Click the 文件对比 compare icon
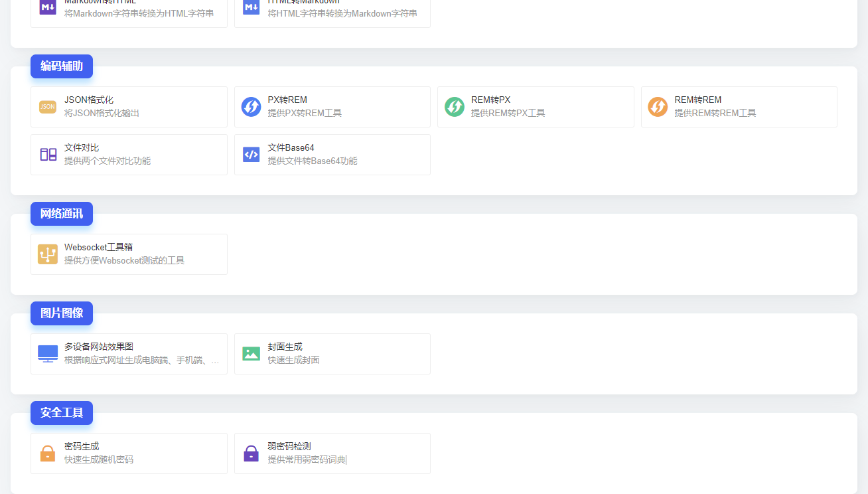This screenshot has height=494, width=868. (x=48, y=155)
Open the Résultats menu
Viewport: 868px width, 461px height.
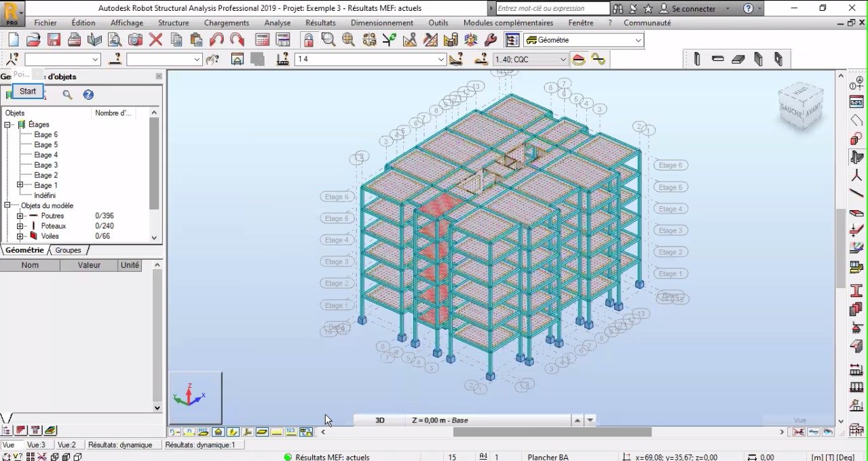pos(320,23)
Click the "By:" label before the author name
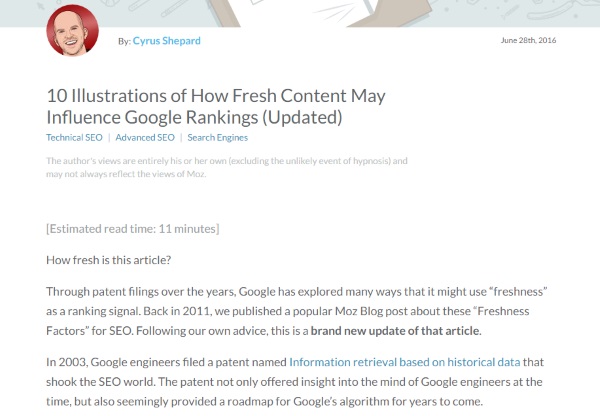Viewport: 600px width, 416px height. tap(124, 41)
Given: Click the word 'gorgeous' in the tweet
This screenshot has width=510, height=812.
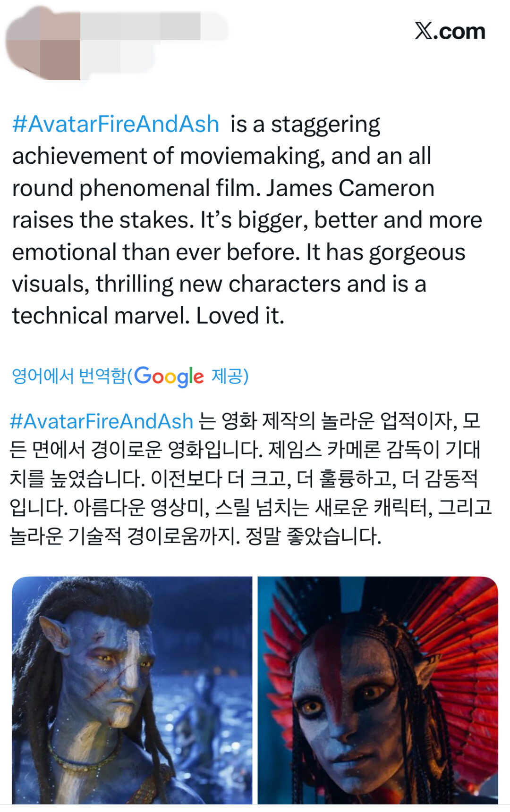Looking at the screenshot, I should pyautogui.click(x=417, y=253).
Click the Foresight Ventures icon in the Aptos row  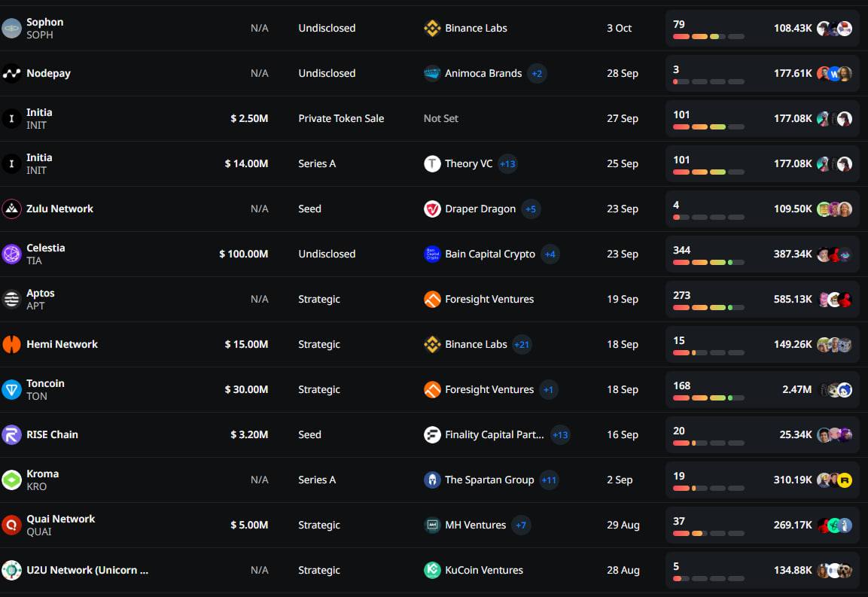(432, 299)
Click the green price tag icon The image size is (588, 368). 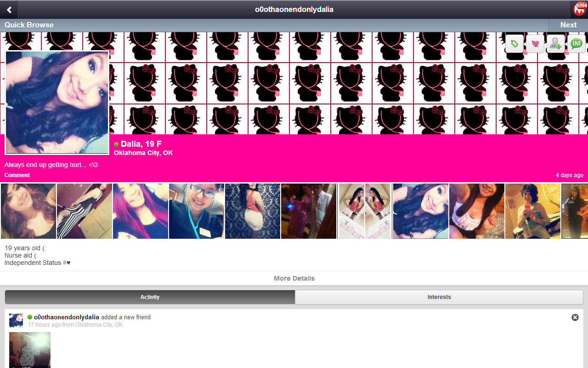(x=515, y=44)
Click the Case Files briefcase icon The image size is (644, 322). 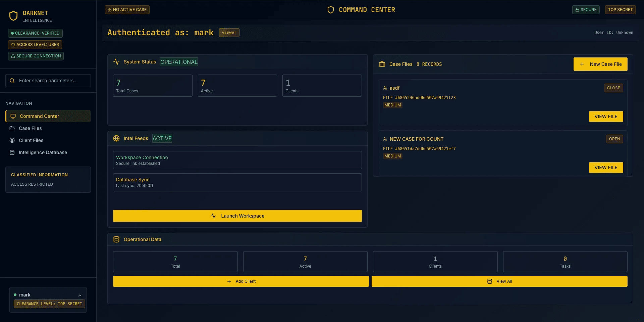click(x=382, y=64)
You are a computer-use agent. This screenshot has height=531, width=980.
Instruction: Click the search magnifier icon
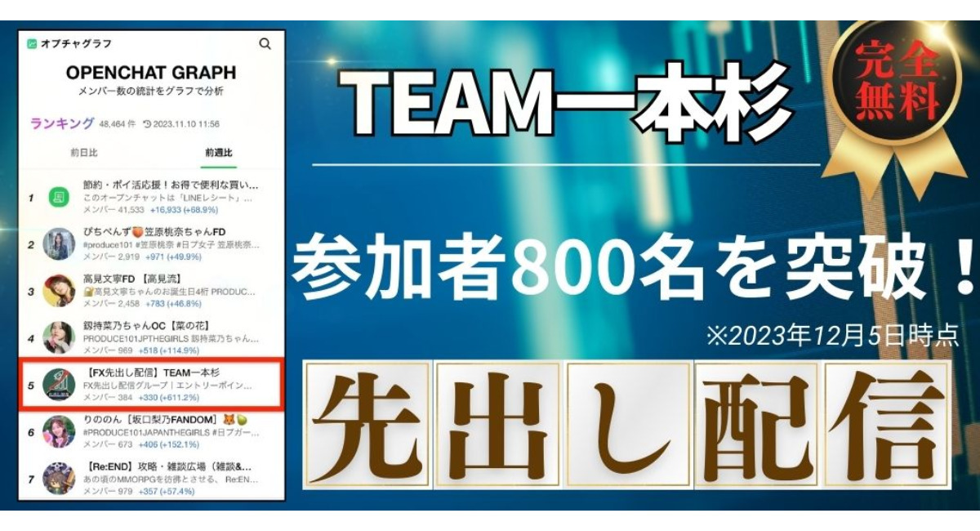point(264,44)
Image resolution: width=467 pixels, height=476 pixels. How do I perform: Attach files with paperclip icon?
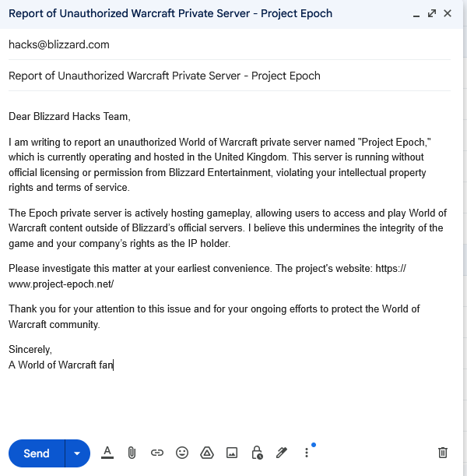tap(132, 453)

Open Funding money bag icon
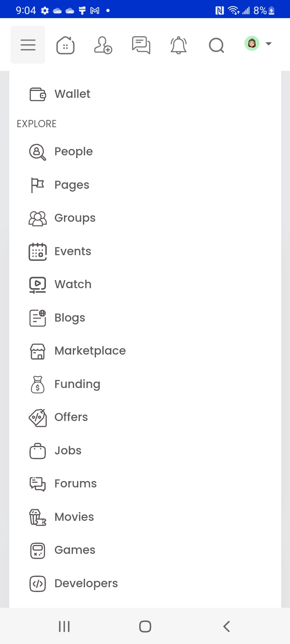click(x=37, y=384)
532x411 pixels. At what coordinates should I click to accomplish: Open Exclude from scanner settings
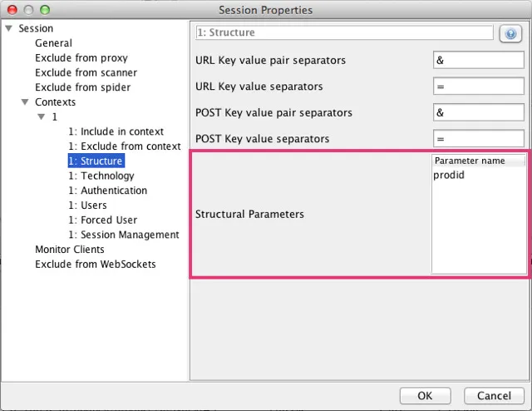click(86, 73)
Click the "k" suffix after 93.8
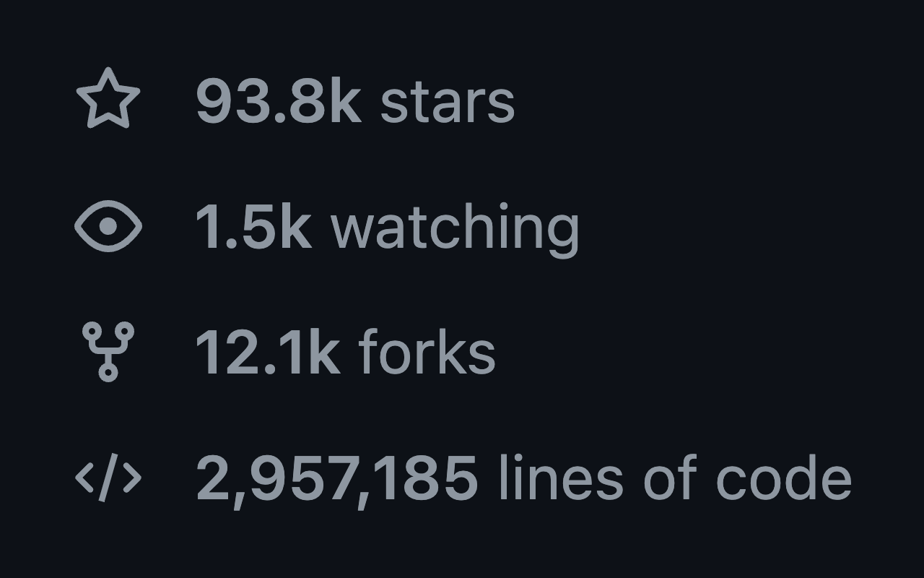The image size is (924, 578). [345, 101]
◇ ◇ ◇ ◇ ◇ ◇ ◇
ASSIGNMENT
Print only the lines running from the line that contains "532x411 pixels. At" to the final line of the listing, both included. Omit every picture.

YOUR RESPONSE
532x411 pixels. At what coordinates should I click to accomplish: Open Exclude from scanner settings
click(86, 73)
Click the "k" suffix after 93.8
The image size is (924, 578). [345, 101]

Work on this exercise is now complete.